» Given entries

------------------------------------

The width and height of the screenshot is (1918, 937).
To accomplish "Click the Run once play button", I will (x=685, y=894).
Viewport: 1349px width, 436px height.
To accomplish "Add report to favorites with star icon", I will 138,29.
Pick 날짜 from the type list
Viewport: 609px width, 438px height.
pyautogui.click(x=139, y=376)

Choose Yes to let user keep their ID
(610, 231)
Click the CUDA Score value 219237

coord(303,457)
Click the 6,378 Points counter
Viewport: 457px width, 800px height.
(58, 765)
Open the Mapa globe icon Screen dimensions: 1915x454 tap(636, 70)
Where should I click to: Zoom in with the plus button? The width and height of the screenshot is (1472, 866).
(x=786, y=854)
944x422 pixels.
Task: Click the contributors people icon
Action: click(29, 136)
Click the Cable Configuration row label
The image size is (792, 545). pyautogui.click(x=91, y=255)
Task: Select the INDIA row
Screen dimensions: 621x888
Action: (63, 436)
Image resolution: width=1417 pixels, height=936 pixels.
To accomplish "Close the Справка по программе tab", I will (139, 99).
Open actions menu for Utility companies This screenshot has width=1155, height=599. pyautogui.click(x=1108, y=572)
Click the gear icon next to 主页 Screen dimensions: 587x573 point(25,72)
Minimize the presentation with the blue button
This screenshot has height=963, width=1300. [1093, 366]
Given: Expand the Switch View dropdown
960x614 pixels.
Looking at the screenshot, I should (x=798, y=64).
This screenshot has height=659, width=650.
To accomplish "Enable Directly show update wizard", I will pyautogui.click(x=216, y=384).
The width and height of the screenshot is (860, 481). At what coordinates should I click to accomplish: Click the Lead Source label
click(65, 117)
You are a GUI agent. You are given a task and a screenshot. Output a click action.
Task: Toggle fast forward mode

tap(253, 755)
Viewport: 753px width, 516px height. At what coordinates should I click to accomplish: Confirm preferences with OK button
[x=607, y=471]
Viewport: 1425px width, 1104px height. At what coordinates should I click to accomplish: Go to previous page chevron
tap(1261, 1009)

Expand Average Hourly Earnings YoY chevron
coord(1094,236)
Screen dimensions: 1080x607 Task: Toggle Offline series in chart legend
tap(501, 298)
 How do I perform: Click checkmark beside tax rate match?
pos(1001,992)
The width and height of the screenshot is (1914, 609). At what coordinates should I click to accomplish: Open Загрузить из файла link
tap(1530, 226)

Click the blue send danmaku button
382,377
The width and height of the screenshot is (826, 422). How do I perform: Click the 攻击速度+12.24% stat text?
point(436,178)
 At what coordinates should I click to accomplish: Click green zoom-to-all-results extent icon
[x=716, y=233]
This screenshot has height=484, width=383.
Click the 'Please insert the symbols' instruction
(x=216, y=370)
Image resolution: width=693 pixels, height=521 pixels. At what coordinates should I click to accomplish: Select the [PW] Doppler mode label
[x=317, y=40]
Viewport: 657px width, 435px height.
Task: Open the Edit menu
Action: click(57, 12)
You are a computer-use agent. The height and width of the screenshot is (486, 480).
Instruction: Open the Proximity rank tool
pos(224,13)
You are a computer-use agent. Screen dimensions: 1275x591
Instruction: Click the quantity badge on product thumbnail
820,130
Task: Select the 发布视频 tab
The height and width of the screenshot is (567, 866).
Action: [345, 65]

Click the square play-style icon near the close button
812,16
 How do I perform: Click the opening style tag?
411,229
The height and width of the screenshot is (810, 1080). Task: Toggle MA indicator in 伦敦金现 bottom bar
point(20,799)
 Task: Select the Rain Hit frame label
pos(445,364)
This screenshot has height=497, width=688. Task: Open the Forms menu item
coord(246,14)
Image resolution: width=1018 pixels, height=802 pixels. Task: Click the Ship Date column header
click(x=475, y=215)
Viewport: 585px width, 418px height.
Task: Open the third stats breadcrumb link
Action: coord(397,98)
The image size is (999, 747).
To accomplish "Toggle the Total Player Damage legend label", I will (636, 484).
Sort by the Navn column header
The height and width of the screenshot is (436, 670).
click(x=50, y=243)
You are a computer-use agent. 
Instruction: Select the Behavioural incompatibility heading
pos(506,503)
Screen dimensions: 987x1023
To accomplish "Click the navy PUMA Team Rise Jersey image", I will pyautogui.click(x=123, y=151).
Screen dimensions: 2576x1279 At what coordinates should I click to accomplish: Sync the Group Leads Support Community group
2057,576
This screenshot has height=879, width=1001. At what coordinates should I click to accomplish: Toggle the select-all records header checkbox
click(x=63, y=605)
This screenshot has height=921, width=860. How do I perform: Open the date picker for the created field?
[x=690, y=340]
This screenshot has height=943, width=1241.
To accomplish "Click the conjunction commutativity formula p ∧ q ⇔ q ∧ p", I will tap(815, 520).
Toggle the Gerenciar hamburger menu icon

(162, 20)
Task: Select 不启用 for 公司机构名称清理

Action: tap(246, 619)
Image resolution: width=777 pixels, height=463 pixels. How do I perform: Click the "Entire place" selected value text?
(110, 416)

------------------------------------

» Instructions for the task
How many of the lines above include the word "computer"? Respond with the number alone.

» Task response
3